## What is needed
When you copy the entries, keep every word exactly as it is and drop the images.

## The data
════════

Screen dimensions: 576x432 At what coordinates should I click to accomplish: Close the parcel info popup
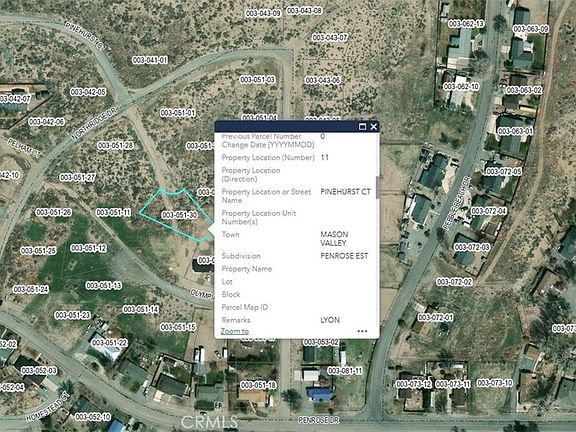click(374, 127)
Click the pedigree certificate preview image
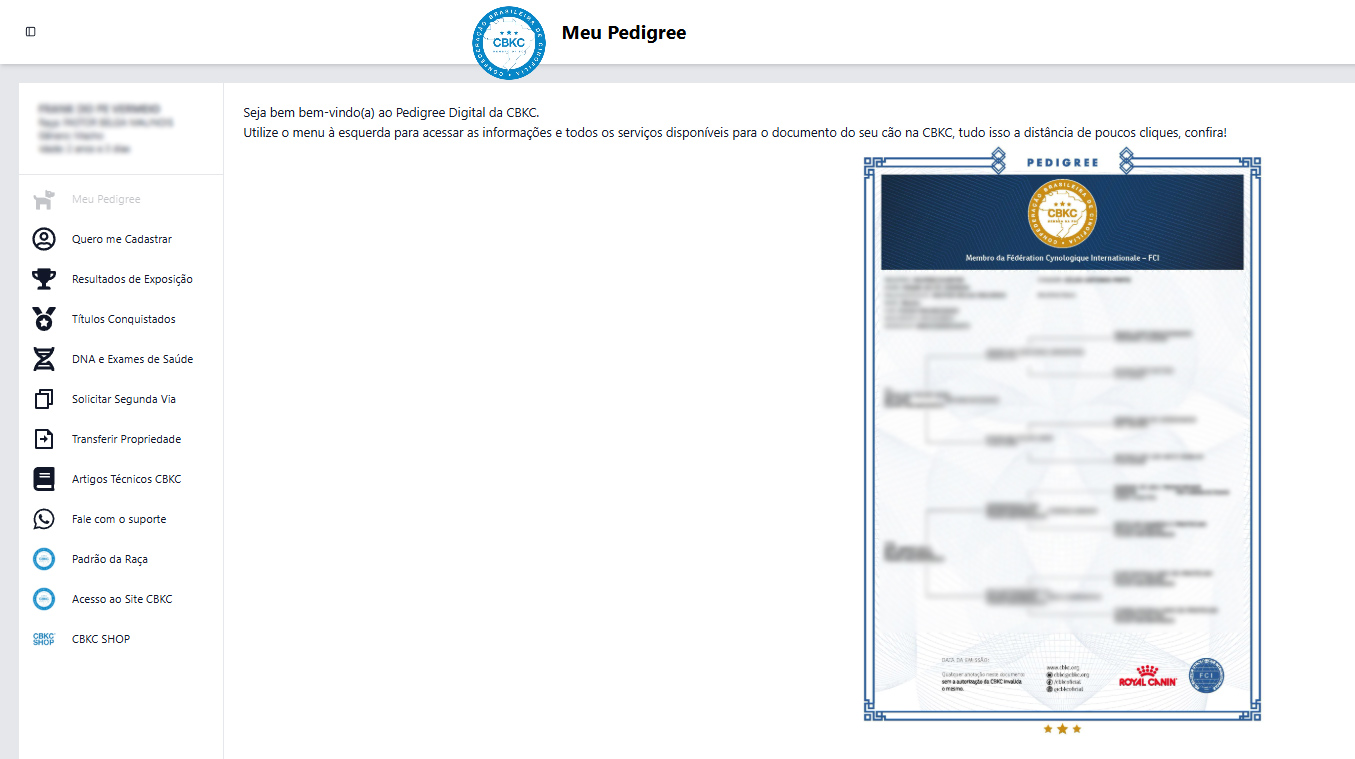The height and width of the screenshot is (759, 1355). [x=1060, y=440]
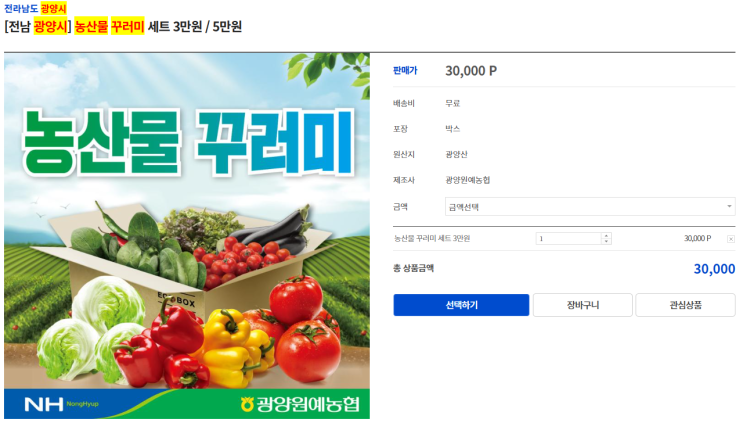Click the 총 상품금액 total 30,000
The image size is (743, 423).
point(714,269)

════════

## Solution below
Screen dimensions: 576x432 At what coordinates should I click to accomplish: Close the parcel info popup
click(374, 127)
Click the pedigree certificate preview image
The height and width of the screenshot is (759, 1355). [x=1060, y=440]
Click the 총 상품금액 total 30,000
The image size is (743, 423).
point(714,269)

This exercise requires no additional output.